Access by the law enforcement agencies to telecommunications data has been under discussion since 1993: See the EU-FBI Observatory, SOS Europe and Statewatch database search for "data retention"

Under the last Austrian EU Council Presidency in 1998 the infamous "ENFOPOL 98" (see: EU governments to give law enforcement agencies access to all communications data - analysis) was circulated, but the proposal was dead after widespread condemnation by civil society groups and individuals. This remained the situation until Conclusions of the special meeting of the Justice and Home Affairs Council, 20 September 2001. This was followed by the George Bush's letter to the EU of 16 October 2001 which included the demand to:

"Revise draft privacy directives that call for mandatory destruction to permit the retention of critical data for a reasonable period."

It took two and a half years for four member states (French Republic, Ireland, the Kingdom of Sweden and the United Kingdom) to put forward a proposal on 28 April 2004: 8958/05 (pdf). Between 28 April 2004 and 31 May 2005 six versions of the proposals were available on the Council's register of documents, eight were partially accessible ("PA", with the names of member states blanked out so that no-one could see what their governments were arguing) and one was not accessible. Between 1 June and 25 October 2005 there are no less than 13 substantive Council drafts, none of which are publicly available on the Council's register of documents.

The latest full draft of the Council's proposal, dated 10 October 2005: 12894/1/05 - this shows that there were major reservations by many member states on issues of substance. For example:

"In order to address the reservations in relation to Internet data, the Presidency had proposed a compromise package whereby "Internet chat" was included in Article 2(2) along with the wording proposed by FI ("provided by publicly available electronic communications service providers"). In conjunction with that, a "review clause" was inserted in Article 8. Several delegations (IT/HU/ES/CZ) could accept or supported the Presidency proposal. Others wanted to go further and include logs of web browsing, Internet chat and peer-to-peer communications (BE/SW/LT/DK). However AT/FI/LV/DE/FR/IE/GR/SK/EE could not accept the inclusion of Internet chat or other Internet data types expressing concern that the inclusion of such data might have an impact on the costs incurred and / or require more in-depth consideration in respect of a clear distinction between traffic data and content data which might risk delaying discussions. They thought that the outcome of the meeting of the Working Party in July 2005 reflected the minimum consensus and wanted to revert to that wording. The proposed review clause met with acceptance." (emphasis added)

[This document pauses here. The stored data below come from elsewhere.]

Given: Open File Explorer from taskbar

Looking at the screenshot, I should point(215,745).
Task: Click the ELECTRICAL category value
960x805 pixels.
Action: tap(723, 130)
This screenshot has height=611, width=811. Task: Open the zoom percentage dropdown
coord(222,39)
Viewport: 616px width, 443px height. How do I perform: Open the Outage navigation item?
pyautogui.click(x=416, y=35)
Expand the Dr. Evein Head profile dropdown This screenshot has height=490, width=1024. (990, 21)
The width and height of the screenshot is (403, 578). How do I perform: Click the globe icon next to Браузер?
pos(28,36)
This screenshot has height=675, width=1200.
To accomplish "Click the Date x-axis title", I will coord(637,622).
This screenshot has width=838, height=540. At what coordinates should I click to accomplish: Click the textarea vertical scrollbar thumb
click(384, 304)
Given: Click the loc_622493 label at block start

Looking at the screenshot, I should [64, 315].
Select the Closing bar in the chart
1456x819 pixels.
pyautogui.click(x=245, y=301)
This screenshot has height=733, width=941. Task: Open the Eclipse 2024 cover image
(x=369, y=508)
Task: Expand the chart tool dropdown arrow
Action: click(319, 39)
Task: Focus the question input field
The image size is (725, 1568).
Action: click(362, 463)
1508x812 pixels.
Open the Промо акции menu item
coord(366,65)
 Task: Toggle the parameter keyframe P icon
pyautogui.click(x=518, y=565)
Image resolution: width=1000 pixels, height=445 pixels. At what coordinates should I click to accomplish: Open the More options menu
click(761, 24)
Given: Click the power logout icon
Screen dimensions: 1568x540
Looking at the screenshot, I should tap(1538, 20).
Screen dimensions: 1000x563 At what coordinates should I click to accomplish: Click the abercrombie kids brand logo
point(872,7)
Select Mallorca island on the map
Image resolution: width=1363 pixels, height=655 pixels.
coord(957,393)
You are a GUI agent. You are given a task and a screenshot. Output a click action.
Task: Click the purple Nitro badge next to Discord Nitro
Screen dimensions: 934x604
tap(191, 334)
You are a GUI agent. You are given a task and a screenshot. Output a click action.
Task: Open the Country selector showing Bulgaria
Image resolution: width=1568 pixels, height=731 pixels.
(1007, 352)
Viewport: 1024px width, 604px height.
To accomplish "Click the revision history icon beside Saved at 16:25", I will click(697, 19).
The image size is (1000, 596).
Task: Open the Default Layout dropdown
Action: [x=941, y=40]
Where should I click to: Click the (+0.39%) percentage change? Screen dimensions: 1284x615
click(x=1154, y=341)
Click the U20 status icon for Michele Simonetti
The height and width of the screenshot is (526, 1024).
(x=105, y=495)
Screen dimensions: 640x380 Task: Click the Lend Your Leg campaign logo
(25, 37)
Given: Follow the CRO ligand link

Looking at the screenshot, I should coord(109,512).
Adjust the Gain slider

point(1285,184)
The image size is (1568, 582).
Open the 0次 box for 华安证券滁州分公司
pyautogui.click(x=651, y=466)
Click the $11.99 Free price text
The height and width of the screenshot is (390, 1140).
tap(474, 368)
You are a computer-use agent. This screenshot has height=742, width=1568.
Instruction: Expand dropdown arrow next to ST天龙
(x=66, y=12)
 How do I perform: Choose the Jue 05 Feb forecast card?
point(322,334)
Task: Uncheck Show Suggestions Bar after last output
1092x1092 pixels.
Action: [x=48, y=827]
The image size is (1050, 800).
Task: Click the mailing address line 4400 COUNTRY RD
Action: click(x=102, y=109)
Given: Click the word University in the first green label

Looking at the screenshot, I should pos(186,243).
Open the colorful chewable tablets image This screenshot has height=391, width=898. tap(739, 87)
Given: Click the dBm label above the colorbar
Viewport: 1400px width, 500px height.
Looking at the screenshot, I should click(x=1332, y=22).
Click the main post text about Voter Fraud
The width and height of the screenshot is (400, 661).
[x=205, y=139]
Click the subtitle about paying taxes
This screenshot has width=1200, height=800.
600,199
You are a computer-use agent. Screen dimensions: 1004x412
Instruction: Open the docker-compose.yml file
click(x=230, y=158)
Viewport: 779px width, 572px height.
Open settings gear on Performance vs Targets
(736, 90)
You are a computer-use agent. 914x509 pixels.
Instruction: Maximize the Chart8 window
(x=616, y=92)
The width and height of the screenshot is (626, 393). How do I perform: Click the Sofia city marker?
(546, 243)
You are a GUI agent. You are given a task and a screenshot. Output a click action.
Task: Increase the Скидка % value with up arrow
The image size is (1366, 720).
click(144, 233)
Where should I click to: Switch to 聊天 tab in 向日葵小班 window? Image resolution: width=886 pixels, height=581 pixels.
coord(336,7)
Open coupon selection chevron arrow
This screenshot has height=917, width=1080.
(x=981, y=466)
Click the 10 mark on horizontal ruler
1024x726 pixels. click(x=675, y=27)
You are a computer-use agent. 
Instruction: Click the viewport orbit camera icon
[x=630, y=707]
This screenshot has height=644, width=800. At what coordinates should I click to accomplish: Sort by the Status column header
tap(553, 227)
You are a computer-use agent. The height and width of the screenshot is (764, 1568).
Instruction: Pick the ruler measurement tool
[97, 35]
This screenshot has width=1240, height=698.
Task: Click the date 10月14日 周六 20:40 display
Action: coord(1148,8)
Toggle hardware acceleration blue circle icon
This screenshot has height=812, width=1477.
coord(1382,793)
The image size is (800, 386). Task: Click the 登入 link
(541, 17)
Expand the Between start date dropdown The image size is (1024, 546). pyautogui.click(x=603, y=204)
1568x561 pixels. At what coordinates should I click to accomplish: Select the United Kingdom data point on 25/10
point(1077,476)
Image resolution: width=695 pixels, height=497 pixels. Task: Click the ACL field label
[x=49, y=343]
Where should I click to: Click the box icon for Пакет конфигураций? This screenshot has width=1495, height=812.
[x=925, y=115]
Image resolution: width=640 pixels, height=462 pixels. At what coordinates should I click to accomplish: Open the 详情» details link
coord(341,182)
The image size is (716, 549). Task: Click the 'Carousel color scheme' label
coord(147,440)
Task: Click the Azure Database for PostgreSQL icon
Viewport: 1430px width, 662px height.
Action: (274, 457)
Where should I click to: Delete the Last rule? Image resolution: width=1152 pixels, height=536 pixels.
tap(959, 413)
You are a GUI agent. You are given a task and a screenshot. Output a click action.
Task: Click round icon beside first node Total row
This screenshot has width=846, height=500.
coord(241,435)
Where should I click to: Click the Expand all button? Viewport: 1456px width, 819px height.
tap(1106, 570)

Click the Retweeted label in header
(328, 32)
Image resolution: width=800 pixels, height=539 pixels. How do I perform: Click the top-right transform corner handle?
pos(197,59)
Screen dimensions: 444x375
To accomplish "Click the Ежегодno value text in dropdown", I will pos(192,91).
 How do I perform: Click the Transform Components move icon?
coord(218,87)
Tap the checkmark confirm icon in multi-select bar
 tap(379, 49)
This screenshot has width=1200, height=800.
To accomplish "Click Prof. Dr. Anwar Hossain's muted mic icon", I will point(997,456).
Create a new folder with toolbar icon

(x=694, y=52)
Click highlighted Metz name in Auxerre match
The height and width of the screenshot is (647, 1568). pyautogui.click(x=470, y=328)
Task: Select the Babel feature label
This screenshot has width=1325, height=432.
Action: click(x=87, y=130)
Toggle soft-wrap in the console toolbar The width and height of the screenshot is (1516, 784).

However, despite this "compromise" Greece and Estonia maintained a "Scrutiny reserve" on the whole of Article 2 and Austria, Poland, Czech Republic, Cyprus, Slovenia, Latvia, Hungary and Finland maintained "Scrutiny reservations" on paragraphs 2-6 of Article 2.

The concern expressed by nine governments over "a clear distinction between traffic data and content data" has, under Article 8, simply been deferred until 1 January 2008 when:

"The Council shall thereafter review the list of data to be retained in particular with reference to the possibility of including additional types of Internet data."

A clear distinction between access to traffic data and its content is thus blurred.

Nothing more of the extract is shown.